> _QUOTED PASSAGE_
+ + + +

The Ivy Preparatory School League is a high school athletic conference of university-preparatory schools in New York City and its suburbs. The Ivy Preparatory School League has no affiliation with the Ivy League universities.

Members
The league comprises the following schools:
 Collegiate School in Manhattan
 Dalton School in Manhattan
 Hackley School in Tarrytown, Westchester County
 Fieldston School in Riverdale, Bronx
 Horace Mann School in Riverdale, Bronx
 Poly Prep in Brooklyn, New York
 Riverdale Country School in Riverdale, Bronx
 Trinity School in Manhattan

Former members
 Adelphi Academy in Brooklyn
 New York Military Academy in Cornwall, Orange County
 St. Paul's  School in Garden City, Nassau County, now closed
 The Stony Brook School in Brookhaven, Suffolk County

Sports offered
The league offers competition in the following sports:

Fall sports
 Cross country (boys)

+ + + +

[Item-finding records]
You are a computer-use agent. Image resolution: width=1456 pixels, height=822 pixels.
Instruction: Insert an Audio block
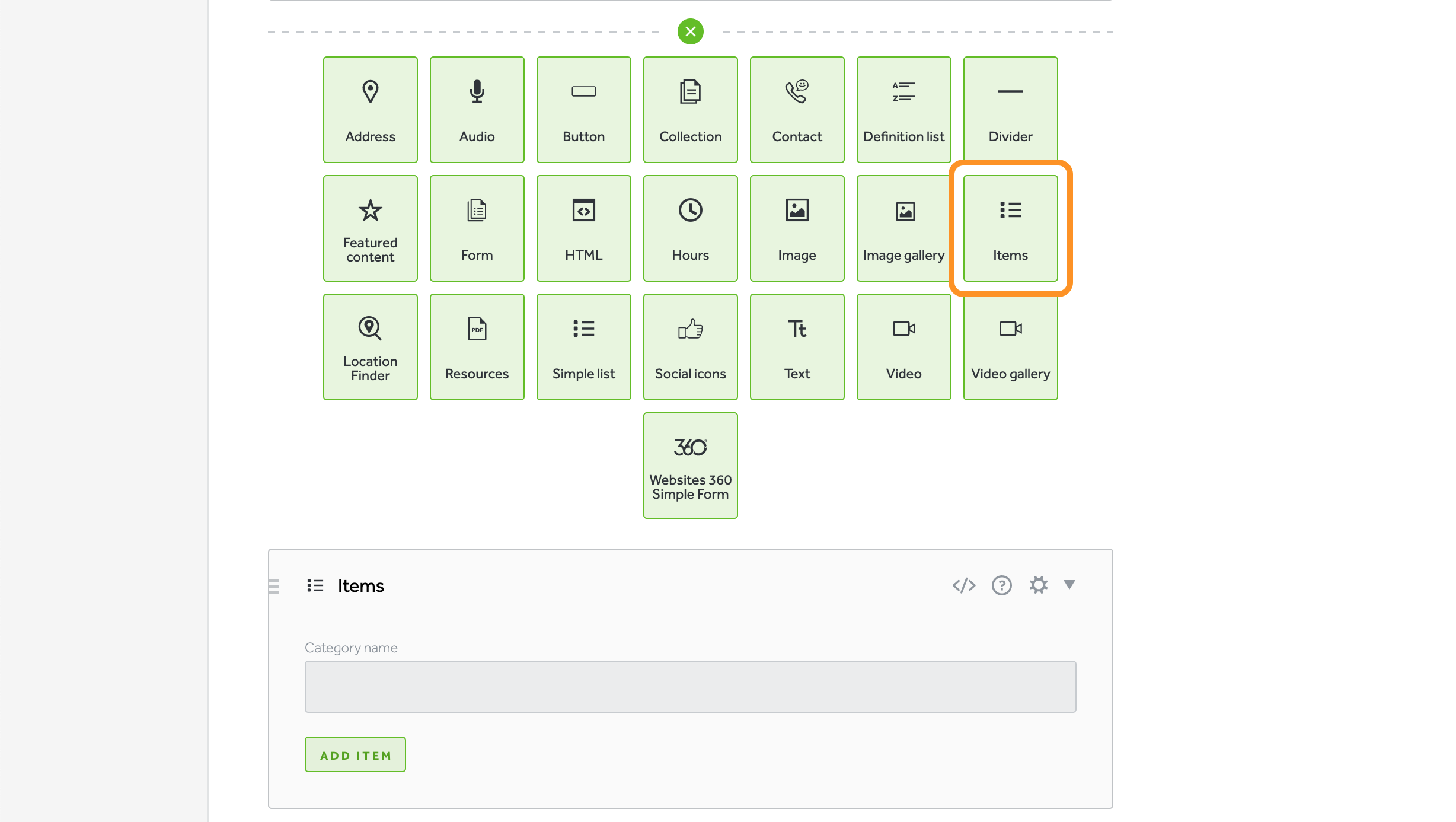(477, 110)
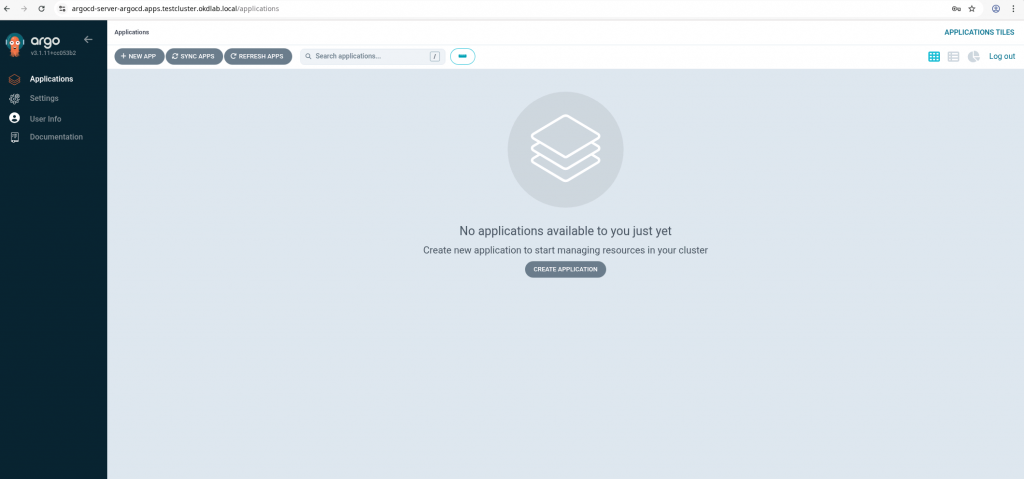Image resolution: width=1024 pixels, height=479 pixels.
Task: Open Settings in the sidebar
Action: pos(44,98)
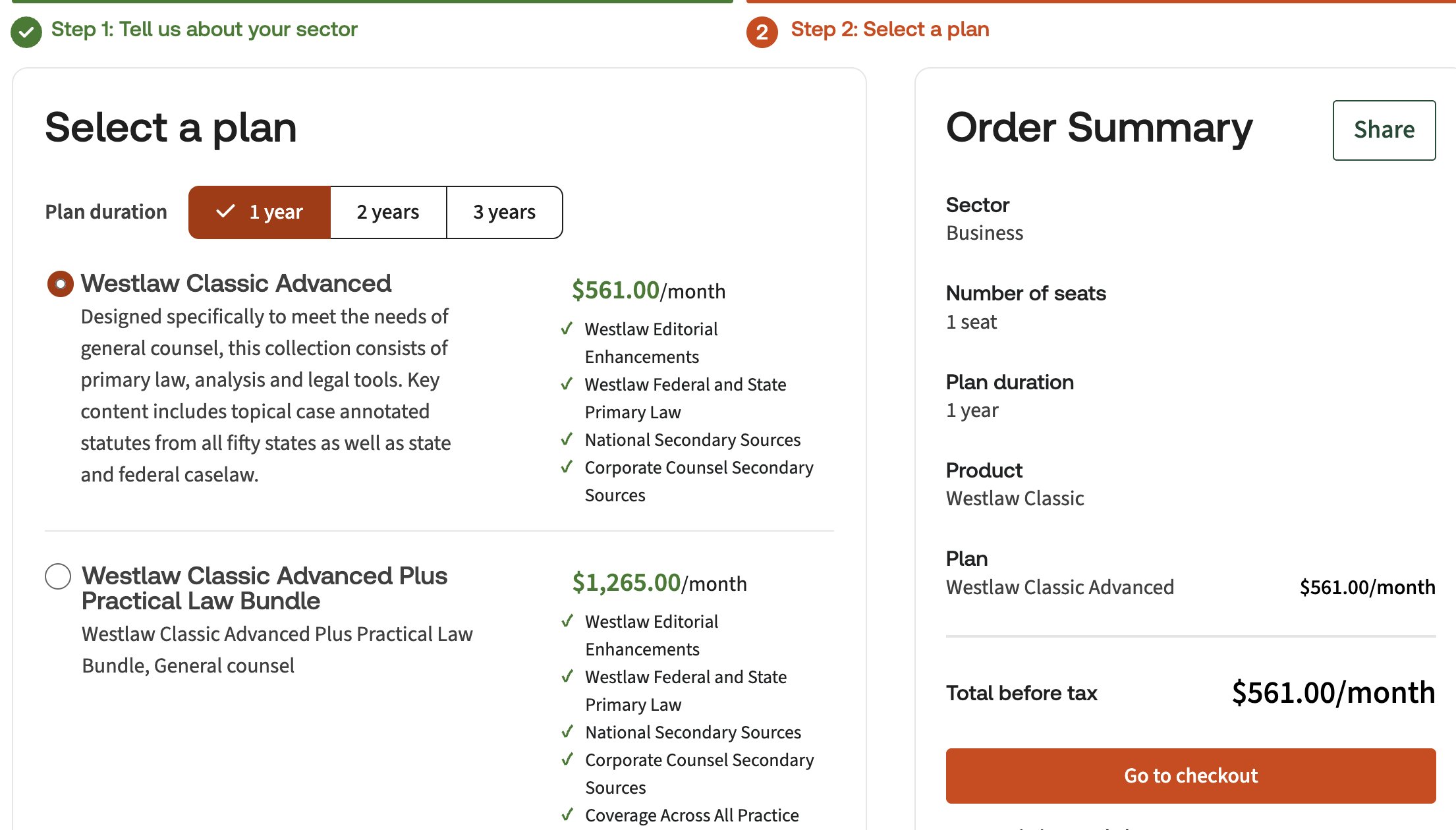Click the orange Step 2 number badge
This screenshot has width=1456, height=830.
click(762, 32)
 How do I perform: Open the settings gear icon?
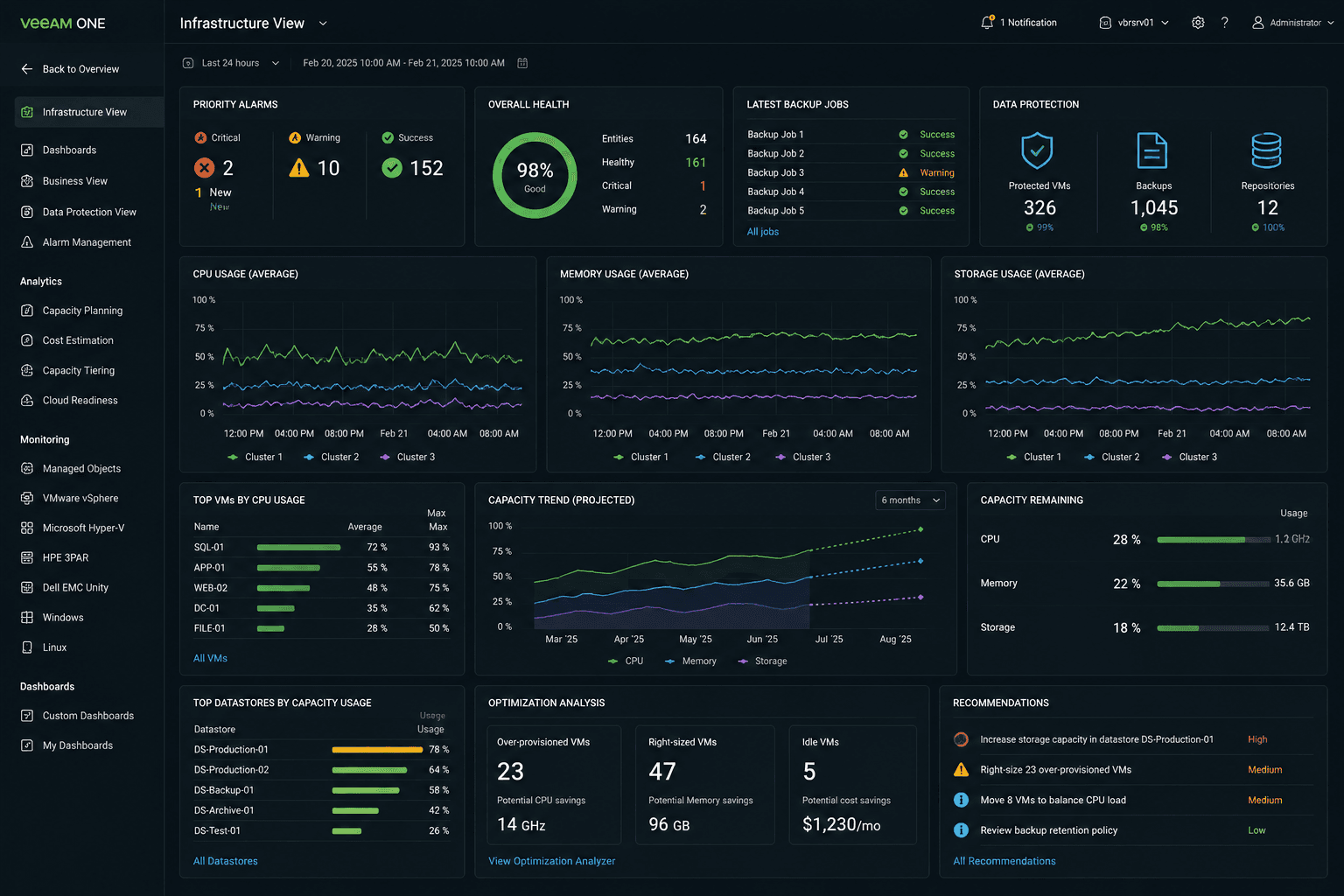click(1198, 23)
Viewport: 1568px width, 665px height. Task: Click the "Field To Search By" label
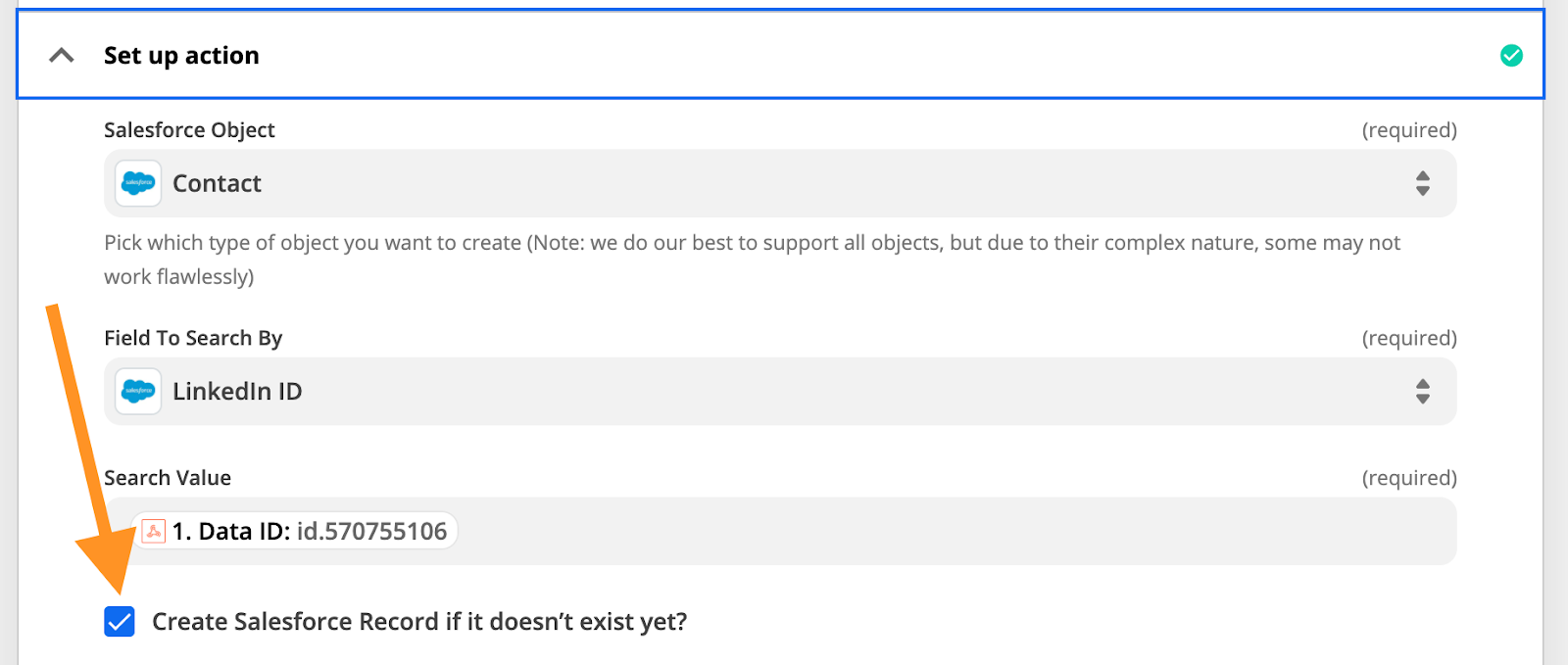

+ + + +

> _TASK BRIEF_
Pick up the article on the Ivy Preparatory School League after its last line and continue writing it.

> _REPLY_
 Cross country (girls)
 Field hockey (girls)
 Soccer (boys)
 Soccer (girls)
 Tennis (girls)
 Volleyball (girls)
 Water Polo(coed)

Winter sports
 Basketball (boys)
 Basketball (girls)
 Indoor track (boys)
 Indoor track (girls)
 Squash
 Swimming (boys)
 Swimming (girls)
 Wrestling (boys)

Spring sports
 Baseball (boys)
 Golf
 Lacrosse (boys)
 Lacrosse (girls)
 Outdoor track (boys)
 Outdoor track (girls)
 Softball (girls)
 Tennis (boys)
 Ultimate Frisbee (boys)
 Ultimate Frisbee (girls)

Not all member schools compete in all sports. Collegiate School is an all-boys school.

Notable athlete alumni

High school graduation year is in parentheses.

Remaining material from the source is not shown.